DIRECTIVE A
In the forum thread, what brand are the three engines Bone1977 is currently running?
DIRECTIVE B
From the forum thread, copy word for word the part starting with "# Multiple Locos" and going on through "(Jan 17, 2014)".

SELECTED PASSAGE

..............................

# Multiple Locos on a DC Layout



## You Know Who (Jun 17, 2014)

Is it okay to run two or three locomotives together on a DC layout if their speeds are fairly close together, or does it damage the motors? I need multiple engines for heavy trains, but I don't want to ruin my 80+ dollar locomotives.


----------



## Bone1977 (Jan 17, 2014)

I've done it for years without problems. As long as they have roughly the same speed there should be no issues. I tend to put the faster engine in front, but once they are under the weight of pulling it balances out. Don't gun the throttle and if you notice or hear wheel slip from the front engine back off the throttle a bit. I'm currently running three Kato engines for a modern mixed consist of my UP and BNSF stuff without issue. I have a rise that requires at least 2 engines to make it up with the 40 cars I'm pulling.


----------



## gator do 65 (Jan 27, 2014)

..............................

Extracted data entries

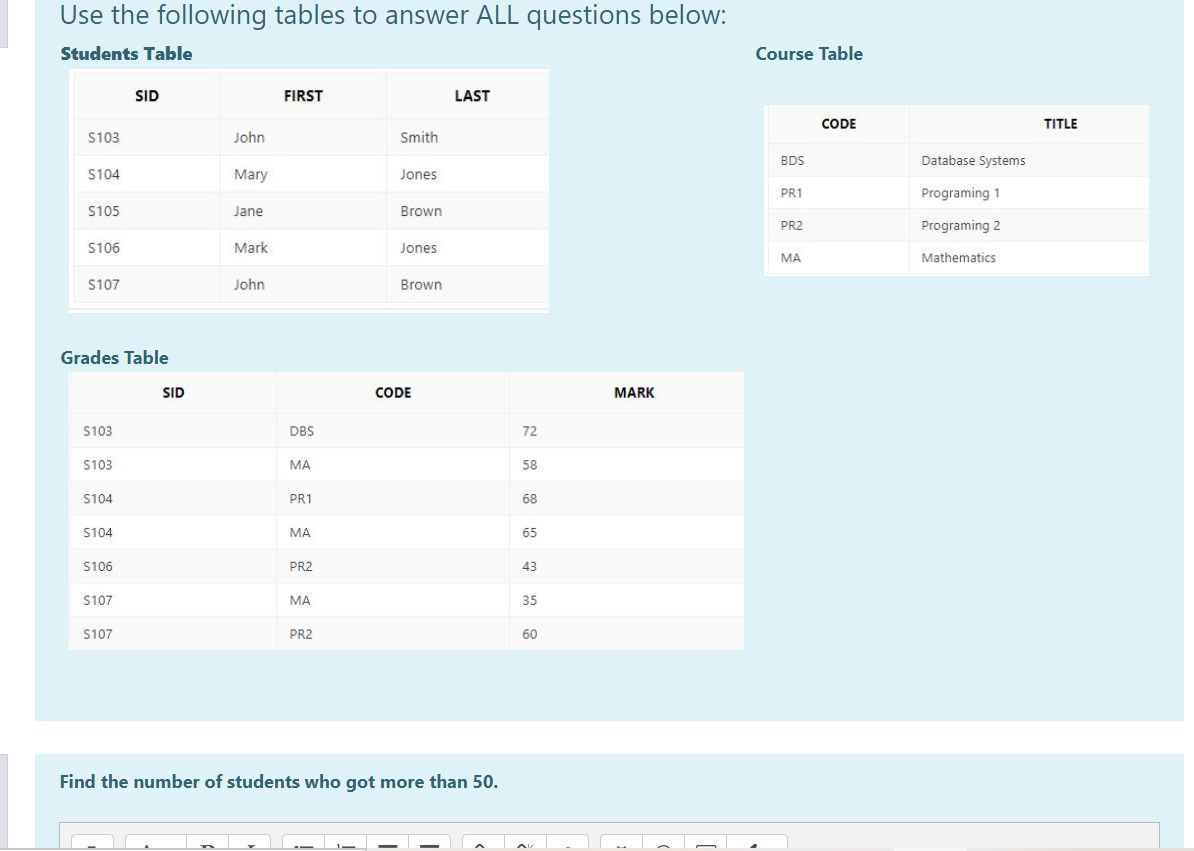Apply italic formatting in the answer editor
Image resolution: width=1194 pixels, height=851 pixels.
(x=249, y=845)
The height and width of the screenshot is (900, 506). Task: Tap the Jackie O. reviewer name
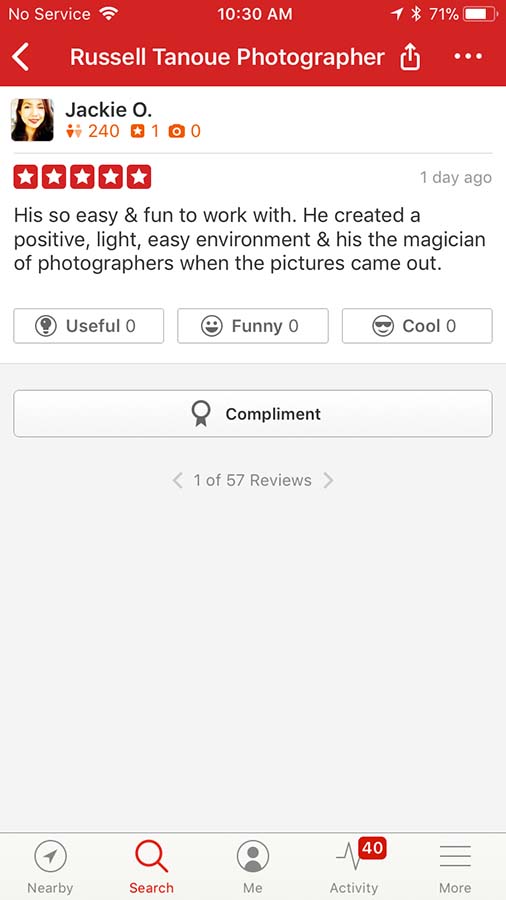(108, 109)
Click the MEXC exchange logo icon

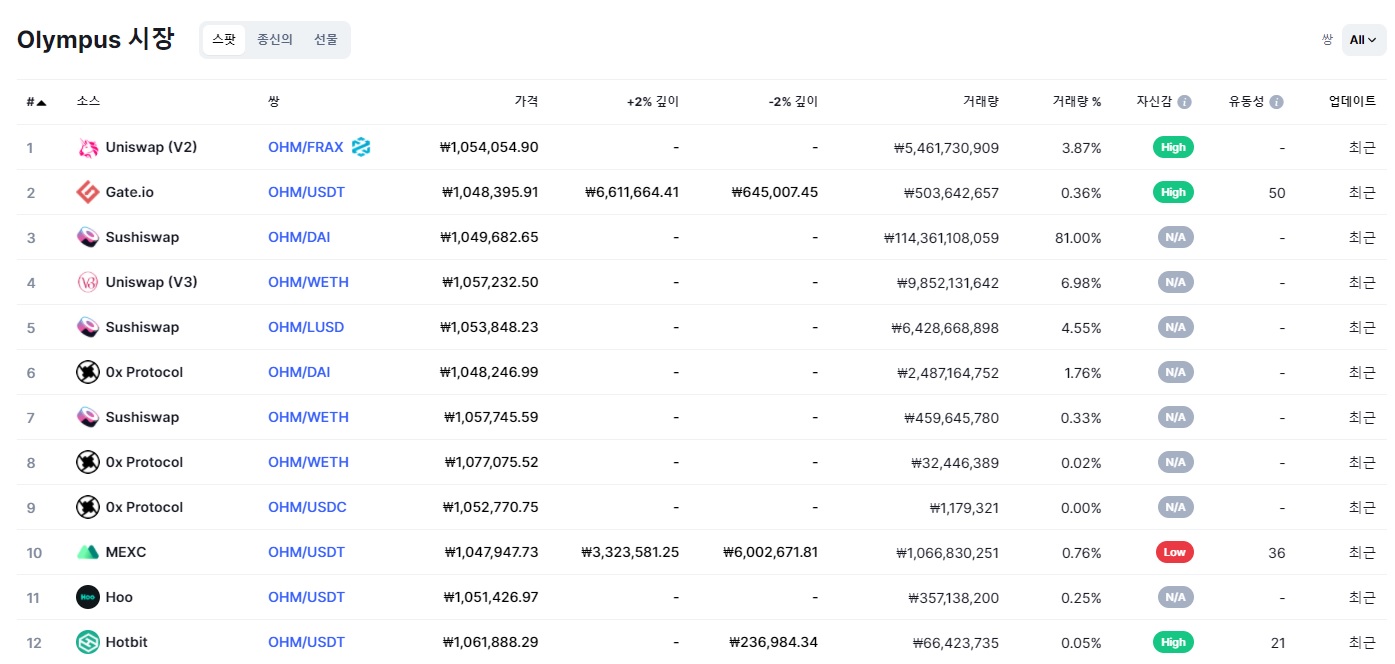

..............................

RESPONSE A
Kato

RESPONSE B
# Multiple Locos on a DC Layout



## You Know Who (Jun 17, 2014)

Is it okay to run two or three locomotives together on a DC layout if their speeds are fairly close together, or does it damage the motors? I need multiple engines for heavy trains, but I don't want to ruin my 80+ dollar locomotives.


----------



## Bone1977 (Jan 17, 2014)